### Records for processing:

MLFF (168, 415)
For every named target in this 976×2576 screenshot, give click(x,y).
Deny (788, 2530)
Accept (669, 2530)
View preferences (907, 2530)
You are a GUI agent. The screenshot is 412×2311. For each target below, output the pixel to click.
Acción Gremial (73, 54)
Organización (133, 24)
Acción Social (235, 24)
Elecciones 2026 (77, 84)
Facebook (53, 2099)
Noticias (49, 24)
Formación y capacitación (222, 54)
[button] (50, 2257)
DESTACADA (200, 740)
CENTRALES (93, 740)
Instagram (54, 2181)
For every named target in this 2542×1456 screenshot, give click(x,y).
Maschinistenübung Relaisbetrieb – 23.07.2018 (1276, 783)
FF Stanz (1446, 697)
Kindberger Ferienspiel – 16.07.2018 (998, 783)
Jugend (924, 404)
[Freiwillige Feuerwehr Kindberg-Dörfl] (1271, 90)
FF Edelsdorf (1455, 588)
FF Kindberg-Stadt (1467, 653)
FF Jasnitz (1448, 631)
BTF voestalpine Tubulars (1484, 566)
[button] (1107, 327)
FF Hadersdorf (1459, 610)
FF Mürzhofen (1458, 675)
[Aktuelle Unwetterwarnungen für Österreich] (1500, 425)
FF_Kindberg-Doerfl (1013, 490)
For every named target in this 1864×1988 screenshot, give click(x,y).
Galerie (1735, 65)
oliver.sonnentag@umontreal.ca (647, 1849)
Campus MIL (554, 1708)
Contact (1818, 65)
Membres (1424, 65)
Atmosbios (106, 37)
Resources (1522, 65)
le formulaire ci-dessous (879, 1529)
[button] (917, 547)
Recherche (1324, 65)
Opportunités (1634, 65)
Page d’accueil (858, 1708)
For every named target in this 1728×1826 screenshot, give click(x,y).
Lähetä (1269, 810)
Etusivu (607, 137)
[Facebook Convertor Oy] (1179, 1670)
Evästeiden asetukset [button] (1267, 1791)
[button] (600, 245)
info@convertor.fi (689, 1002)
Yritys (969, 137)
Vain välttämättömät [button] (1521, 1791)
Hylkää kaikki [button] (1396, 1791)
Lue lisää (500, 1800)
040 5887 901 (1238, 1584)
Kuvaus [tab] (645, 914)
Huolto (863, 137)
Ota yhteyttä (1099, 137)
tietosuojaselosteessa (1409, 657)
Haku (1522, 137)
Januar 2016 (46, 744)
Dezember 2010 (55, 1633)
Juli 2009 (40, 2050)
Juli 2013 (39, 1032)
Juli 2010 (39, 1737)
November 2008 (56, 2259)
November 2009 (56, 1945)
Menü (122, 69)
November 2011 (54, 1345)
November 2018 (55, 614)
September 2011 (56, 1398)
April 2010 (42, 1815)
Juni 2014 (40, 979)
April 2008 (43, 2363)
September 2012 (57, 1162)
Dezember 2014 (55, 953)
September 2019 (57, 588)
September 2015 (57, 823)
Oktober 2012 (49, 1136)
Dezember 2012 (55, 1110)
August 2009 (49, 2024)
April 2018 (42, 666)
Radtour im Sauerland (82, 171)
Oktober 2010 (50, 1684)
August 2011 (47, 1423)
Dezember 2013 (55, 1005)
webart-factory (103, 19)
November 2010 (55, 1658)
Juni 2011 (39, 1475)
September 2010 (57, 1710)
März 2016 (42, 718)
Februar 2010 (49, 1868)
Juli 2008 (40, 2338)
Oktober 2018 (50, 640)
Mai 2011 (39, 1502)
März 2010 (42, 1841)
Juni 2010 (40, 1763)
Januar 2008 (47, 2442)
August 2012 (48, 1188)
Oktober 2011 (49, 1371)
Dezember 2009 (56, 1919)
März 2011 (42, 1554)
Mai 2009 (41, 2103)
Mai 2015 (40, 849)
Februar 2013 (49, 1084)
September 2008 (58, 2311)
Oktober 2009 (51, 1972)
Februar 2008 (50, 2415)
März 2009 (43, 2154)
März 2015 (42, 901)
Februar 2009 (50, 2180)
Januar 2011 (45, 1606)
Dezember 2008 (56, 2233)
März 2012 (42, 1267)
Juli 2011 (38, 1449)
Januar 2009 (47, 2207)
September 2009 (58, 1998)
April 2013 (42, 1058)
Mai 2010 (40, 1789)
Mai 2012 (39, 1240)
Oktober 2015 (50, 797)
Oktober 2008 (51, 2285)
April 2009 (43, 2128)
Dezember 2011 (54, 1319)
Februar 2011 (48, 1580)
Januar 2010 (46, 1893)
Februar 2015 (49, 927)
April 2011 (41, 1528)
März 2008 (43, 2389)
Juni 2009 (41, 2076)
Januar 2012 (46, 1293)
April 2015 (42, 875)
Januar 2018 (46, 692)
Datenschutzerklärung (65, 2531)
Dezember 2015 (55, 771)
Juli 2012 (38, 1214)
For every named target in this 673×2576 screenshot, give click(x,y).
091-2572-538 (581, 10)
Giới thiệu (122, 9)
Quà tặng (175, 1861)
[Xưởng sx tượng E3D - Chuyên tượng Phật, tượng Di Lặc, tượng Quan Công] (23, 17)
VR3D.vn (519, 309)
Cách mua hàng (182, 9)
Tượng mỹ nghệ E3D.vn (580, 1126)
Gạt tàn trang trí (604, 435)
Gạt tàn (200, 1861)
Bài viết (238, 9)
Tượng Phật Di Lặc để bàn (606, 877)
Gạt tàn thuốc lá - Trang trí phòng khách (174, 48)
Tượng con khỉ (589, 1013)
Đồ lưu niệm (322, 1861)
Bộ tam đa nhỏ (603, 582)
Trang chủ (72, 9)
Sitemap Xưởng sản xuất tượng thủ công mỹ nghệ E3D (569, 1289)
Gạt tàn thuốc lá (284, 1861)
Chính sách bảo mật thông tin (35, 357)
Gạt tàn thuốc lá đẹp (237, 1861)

### Work instruction:
All that should be written out is the stretch of lines above between the one holding "VR3D.vn (519, 309)" and the one holding "Trang chủ (72, 9)", inclusive, exactly as given.

### Solution to the problem:
VR3D.vn (519, 309)
Cách mua hàng (182, 9)
Tượng mỹ nghệ E3D.vn (580, 1126)
Gạt tàn trang trí (604, 435)
Gạt tàn (200, 1861)
Bài viết (238, 9)
Tượng Phật Di Lặc để bàn (606, 877)
Gạt tàn thuốc lá - Trang trí phòng khách (174, 48)
Tượng con khỉ (589, 1013)
Đồ lưu niệm (322, 1861)
Bộ tam đa nhỏ (603, 582)
Trang chủ (72, 9)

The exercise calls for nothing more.